When a rare bit of excitement in the form of gun shots and a frightened young woman named Grace (Nicole Kidman) enter their lives, they are presented with a rare opportunity: do they reach out a hand so seldom offered to help someone in need who may be in trouble? For Grace, the nondescript village offers a haven, a place she might be able to finally relax, find a meaning for her life, and put the past behind her. But the people in the town are not accustomed to strangers and are naturally wary so Tom suggests that Grace work for them a little bit, helping each person in town so they see the goodness in her that he sees, and in exchange she will get a small wage gathered from the people she helps.
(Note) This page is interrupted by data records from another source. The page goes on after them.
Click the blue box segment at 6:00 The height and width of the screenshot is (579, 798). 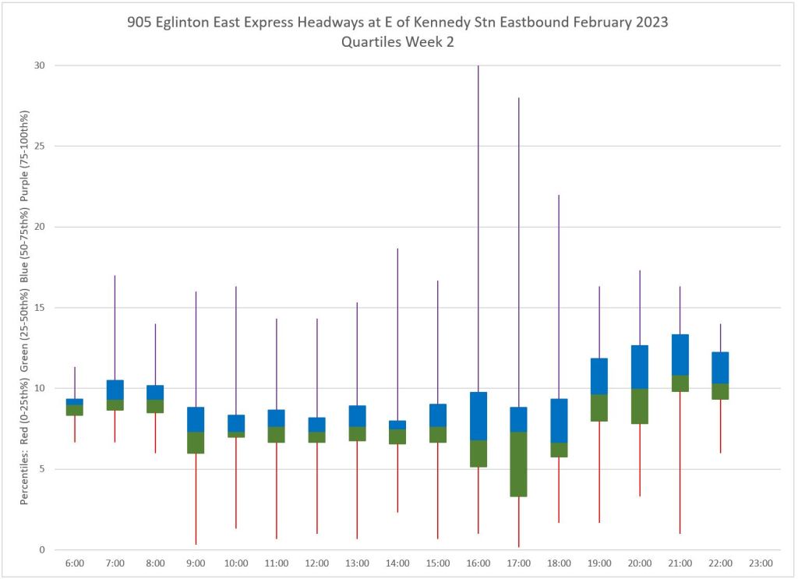click(x=75, y=402)
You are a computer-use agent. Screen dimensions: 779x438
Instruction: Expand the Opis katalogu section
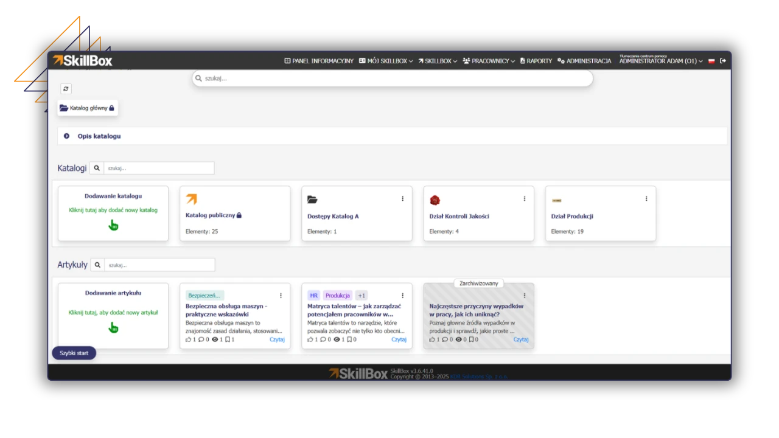click(66, 136)
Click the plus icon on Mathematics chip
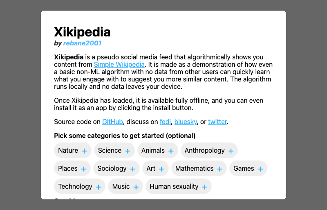This screenshot has width=327, height=210. (x=219, y=169)
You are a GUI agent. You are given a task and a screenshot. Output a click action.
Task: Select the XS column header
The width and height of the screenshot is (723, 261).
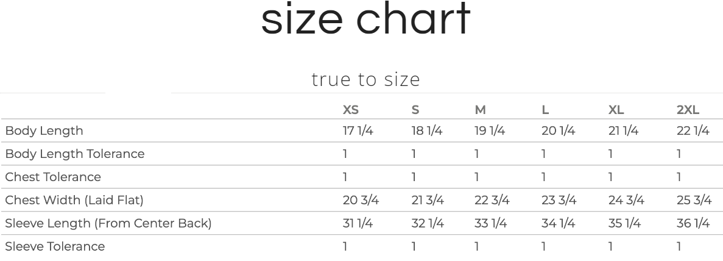(x=350, y=110)
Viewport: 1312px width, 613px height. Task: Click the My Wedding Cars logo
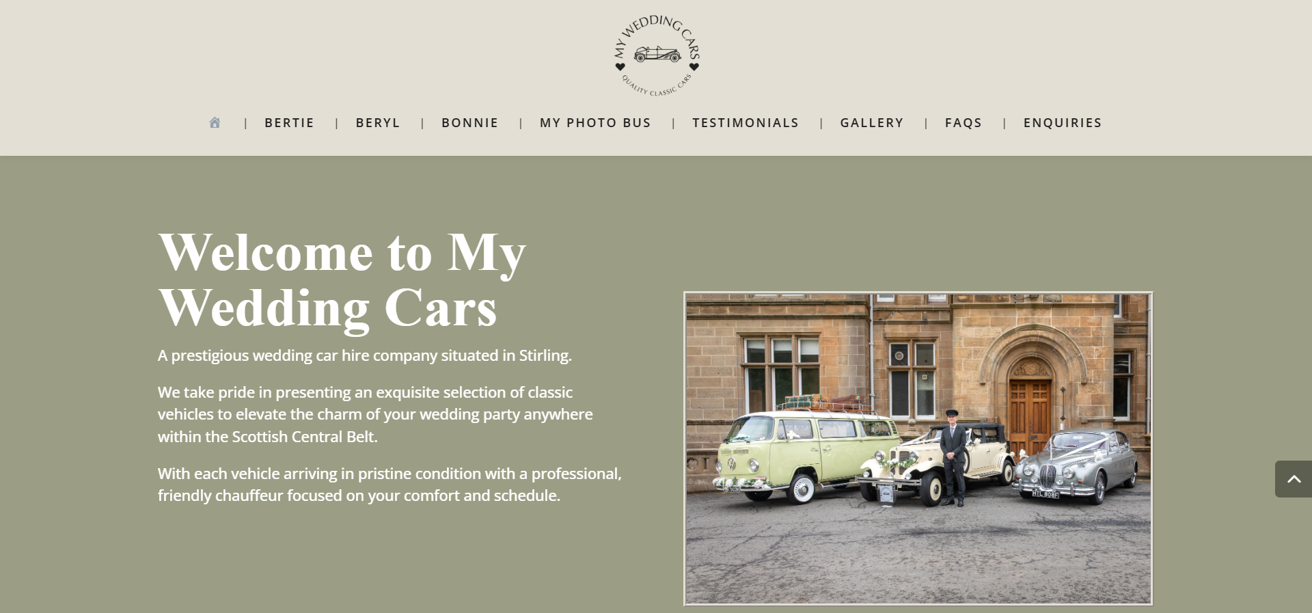click(x=657, y=55)
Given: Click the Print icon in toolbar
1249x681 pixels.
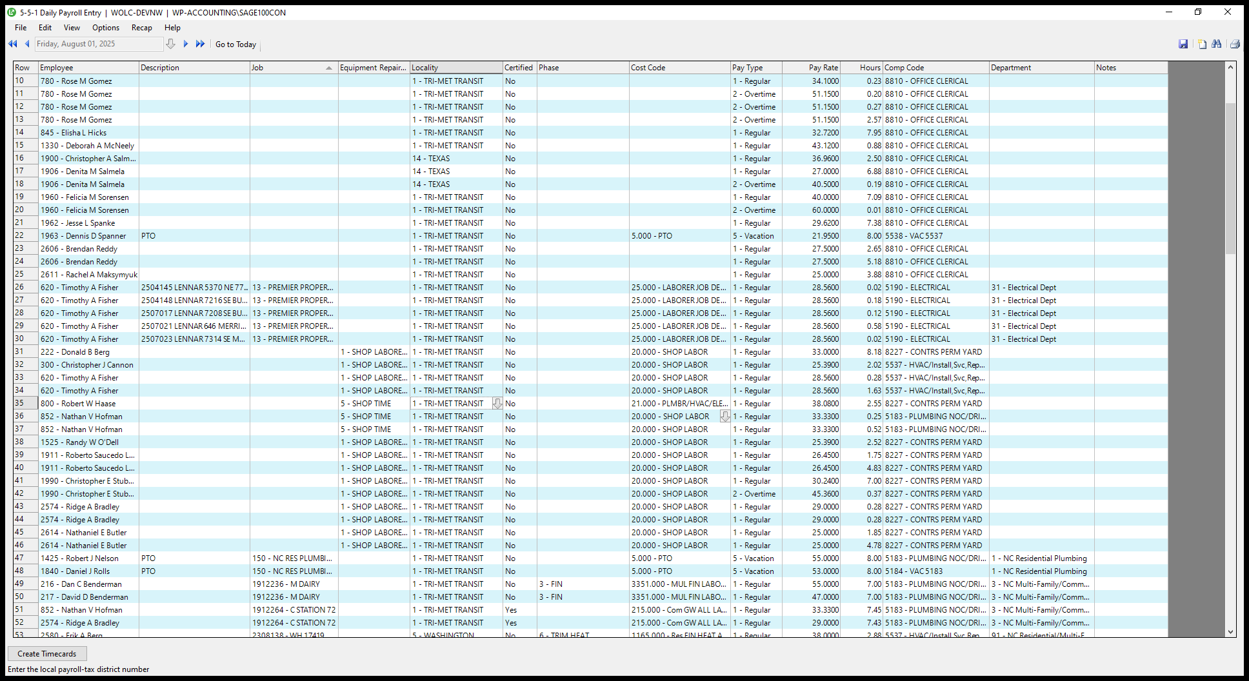Looking at the screenshot, I should coord(1235,44).
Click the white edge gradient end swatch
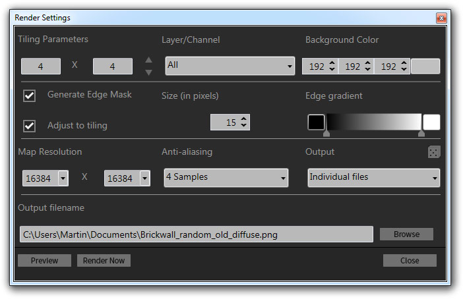Screen dimensions: 463x299 [431, 122]
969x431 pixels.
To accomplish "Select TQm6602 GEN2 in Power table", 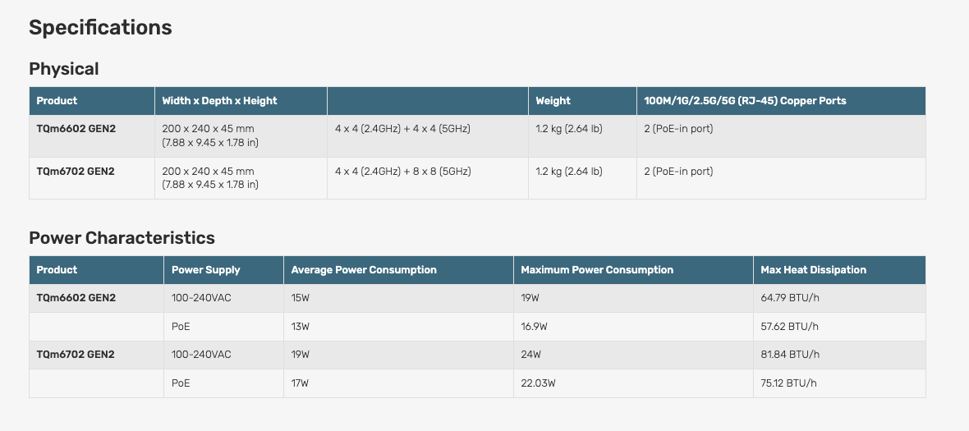I will tap(76, 298).
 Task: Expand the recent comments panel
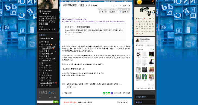[x=153, y=102]
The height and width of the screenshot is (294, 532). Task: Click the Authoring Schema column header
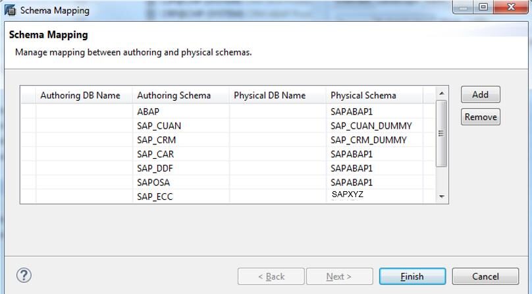[174, 96]

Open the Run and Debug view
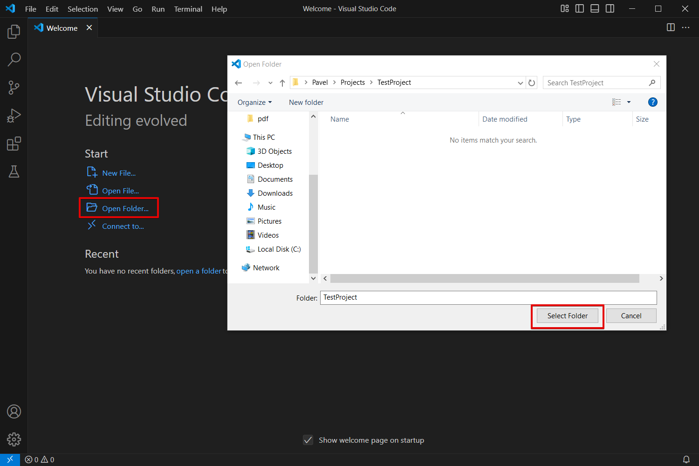click(14, 115)
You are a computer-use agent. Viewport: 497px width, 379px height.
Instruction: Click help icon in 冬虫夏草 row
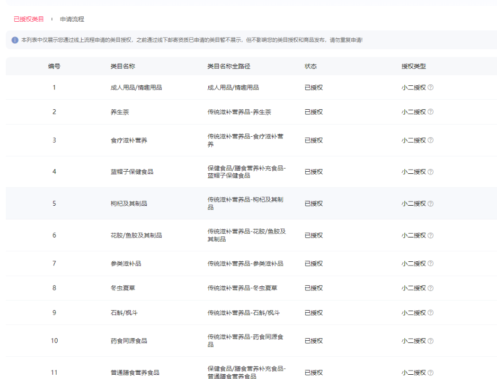430,288
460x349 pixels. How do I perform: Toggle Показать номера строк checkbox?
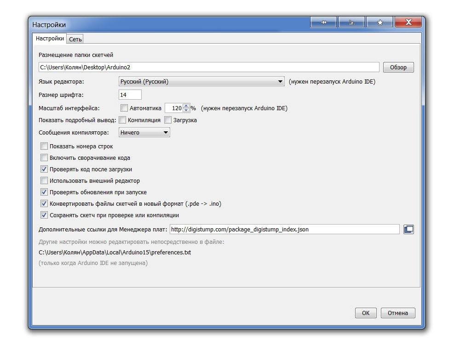[44, 146]
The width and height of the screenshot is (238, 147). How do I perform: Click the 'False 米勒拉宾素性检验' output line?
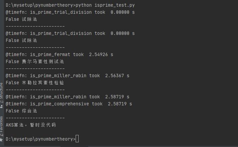click(x=35, y=83)
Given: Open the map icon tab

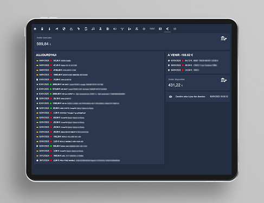Looking at the screenshot, I should pos(160,29).
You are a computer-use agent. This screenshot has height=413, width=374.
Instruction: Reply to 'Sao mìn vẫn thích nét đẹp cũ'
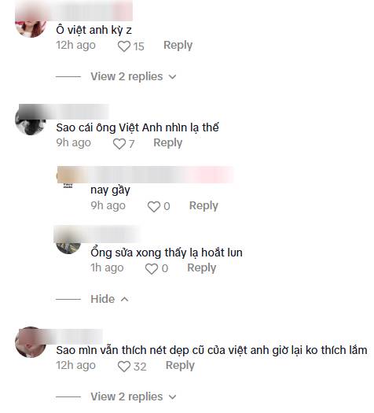pyautogui.click(x=180, y=366)
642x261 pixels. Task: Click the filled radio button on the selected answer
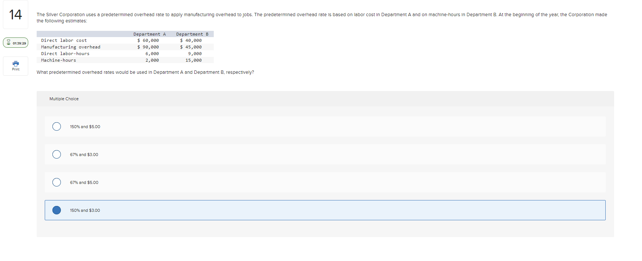tap(56, 210)

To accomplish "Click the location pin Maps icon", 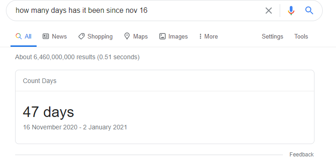I will (x=127, y=36).
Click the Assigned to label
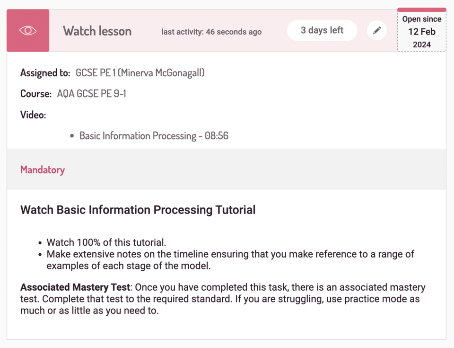Screen dimensions: 454x348 [45, 73]
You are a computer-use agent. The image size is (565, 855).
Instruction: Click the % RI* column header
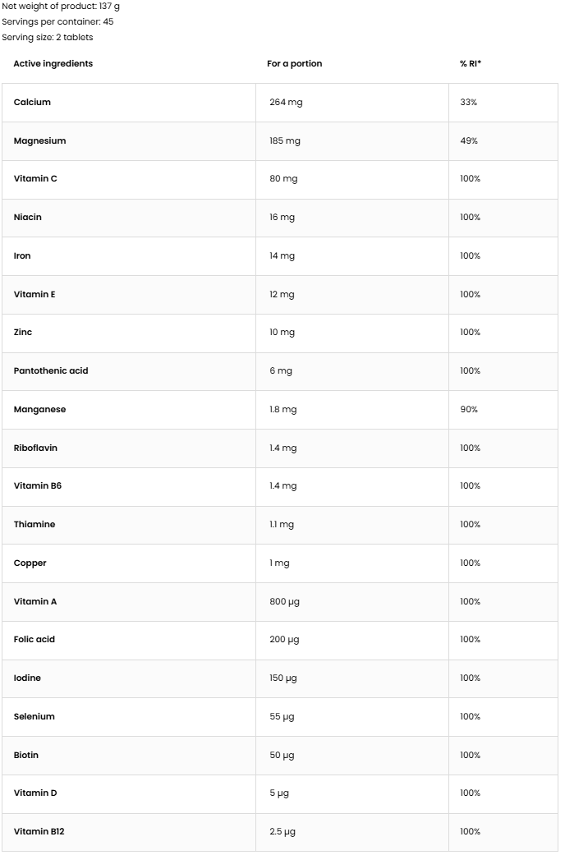tap(471, 64)
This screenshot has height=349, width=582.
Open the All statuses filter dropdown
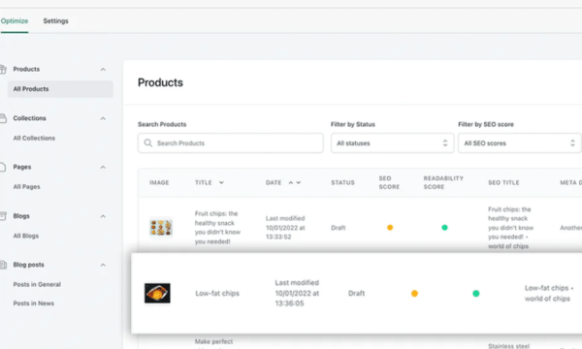coord(392,143)
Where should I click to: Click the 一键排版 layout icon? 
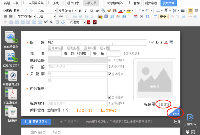(11, 112)
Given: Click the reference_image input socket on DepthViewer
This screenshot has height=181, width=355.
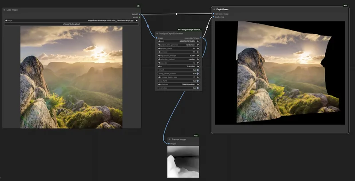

Grace throws herself into her work and is beloved by nearly all the town, showing them things about themselves they never saw before, giving of herself, and asking for nothing in return. But as the days wear on in the impoverished little burg, what Grace gives is suddenly not enough.

Dogville is not so much a story of the town and the events as it is a story of the nature of humanity. All of the personalities and problems in each person in Dogville inhabit each individual person in real life at one time or another: generosity, kindness, fear, doubt, hesitation, desire, hope, faith, joy, love, sadness, fear, resistance, disgust, loneliness, and greed. In this, Dogville can be representative of one person, rather than any town in any city, in any country.

By Chapter 6, the starkness of the stage begins to represent reality, and to show how things continue on in their natural course, while we continue to see what is going on behind the closed doors on houses on a quiet street, in a friendly village, where people come together against outside forces. We are shown, by the lack of doors and walls and roofs, the ugliness that represents all our lives, all our darkest desires, and what lengths we might be capable of to get what we want, the lies we might tell ourselves to justify our wicked actions. We are also asked what we would do, being able to see into the walls of houses, if we were to witness atrocities; would we turn our backs, would we help, or would we participate? If we know someone is hurting, what do we do?

If you've hung in past Chapter 6, hold on for the ride downhill. Dogville, and Grace, take a turn of spirit, several times, that mirror reality to a shaming degree.

I would have to say that storywise, Dogville is one of the best. It is the most complete, most realistic testimonial of human nature that I've seen on a screen in a very long time. It is full of symbolism but at the same time it can be taken for what it seems to be, and can speak to each heart individually according to its own weaknesses.

Dogville won 13 festival awards.

Friday, September 11, 2009

Vatel (2000)

Director: Roland Joffe (The Killing Fields, Fat Man and Little Boy)
Writer (English Adaptation): Tom Stoppard (Rosencrantz and Guildenstern are Dead, Brazil, and where the name of my blog comes from)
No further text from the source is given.